Introduction to Pandas in Python

Pandas in Python

Pandas is a powerful and popular open-source data manipulation and analysis library for the Python programming language. It provides easy-to-use data structures and tools for efficiently working with structured data, such as tabular data (like spreadsheets or SQL tables), time series, and more. Pandas is widely used in data science, machine learning, and data analysis projects due to its flexibility, speed, and versatility.

Imagine you have a big table of information, like a spreadsheet. Pandas is like a magical tool that helps you play with this table easily. It’s as if you have a super-smart assistant for handling your data!

Here are some cool things Pandas can do:

  1. DataFrame and Series:

    • Think of a DataFrame as a table. It has rows and columns, just like your spreadsheet.
    • A Series is like a single column in that table. It holds data of the same kind, like ages or names.
  2. Getting and Sorting Data:

    • With Pandas, you can easily find specific rows or columns from your table.
    • You can also sort your table based on certain columns.
  3. Filtering and Searching:

    • It’s like a search tool! You can tell Pandas to find things for you. For instance, show me people who are younger than 20.
    • You can also ask it to find specific words or numbers.
  4. Mixing and Matching Data:

    • Imagine you have two tables. Pandas can help you combine them, like merging two puzzles together.
  5. Making Data Neat:

    • Sometimes, there are missing pieces in your table. Pandas can help you fix that.
    • It can also help change the way data looks, so everything matches and is easier to understand.
    • Pandas can talk to other smart tools like numbers and graphs, so you can make cool charts from your data.

Remember, Pandas is like your data friend. If you want to play with it, you just need to tell your computer to invite Pandas over by writing a special code. And that code looks a bit like instructions in a secret language!
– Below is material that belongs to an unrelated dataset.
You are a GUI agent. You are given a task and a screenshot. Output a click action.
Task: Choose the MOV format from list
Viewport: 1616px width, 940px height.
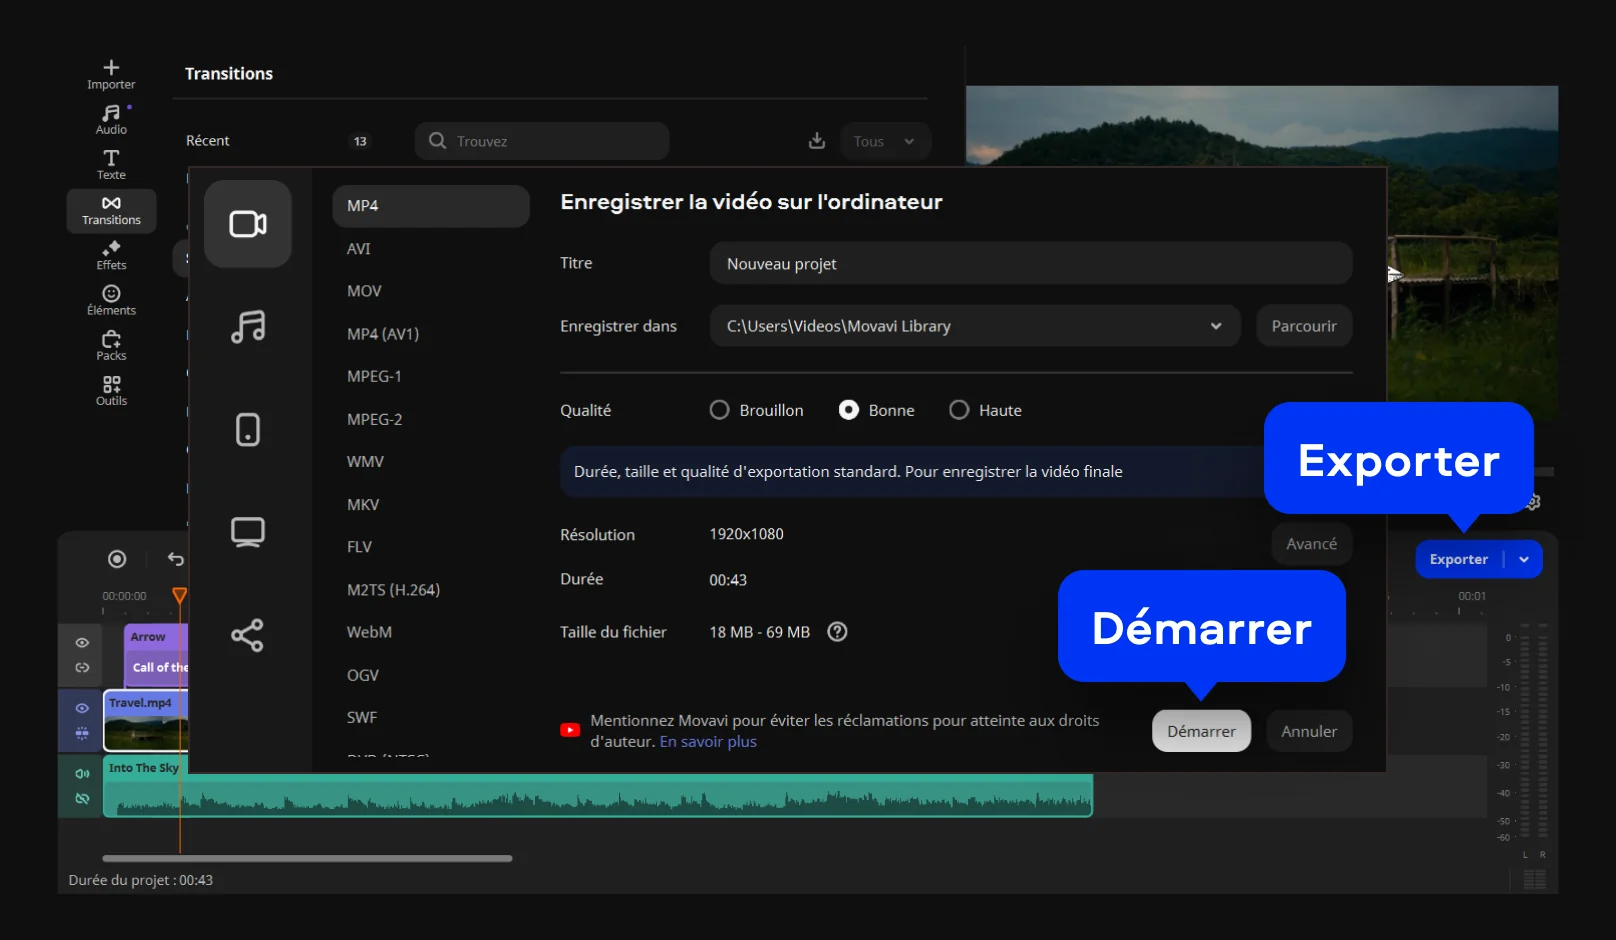click(x=364, y=291)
To bring Pandas over to your computer, you just need to ask your computer to get it. You do that by typing pip install pandas in a special place called the terminal. Then, you’re all set to use Pandas and make your data work super easy and fun!

DataFrame
schematic of DataFrame

let us some an example for Data series which is 1-Dimensional

# importing pandas library
import pandas as pd
# Creating a list
author = ['Alex', 'Prajwal', 'Arnold', 'Johnson']
# Creating a Series by passing list
# variable to Series() function
author_series = pd.Series(author)
# Printing Series
print(author_series)

let us some example for Data Frame which is 2-Dimensional

# Importing Pandas library
import pandas as pd
# Creating two lists
author = ['Alex', 'Prajwal', 'Arnold', 'Johnson']
article = [210, 211, 114, 178]
# Creating two Series by passing lists
author_series = pd.Series(author)
article_series = pd.Series(article)
# Creating a dictionary by passing Series objects as values
frame = {'Author': author_series, 'Article': article_series}


# Creating DataFrame by passing Dictionary
result = pd.DataFrame(frame)
# Printing elements of Dataframe
print(result)

we will go through some python codes below:

Download the reference file for working from the github repository.  click here: Titanic_csv file

The python code block is embedded here in the below section. please scroll through the embedded page to see the complete content. you can see the input command and output of the code for better understanding. practice these codes in your python.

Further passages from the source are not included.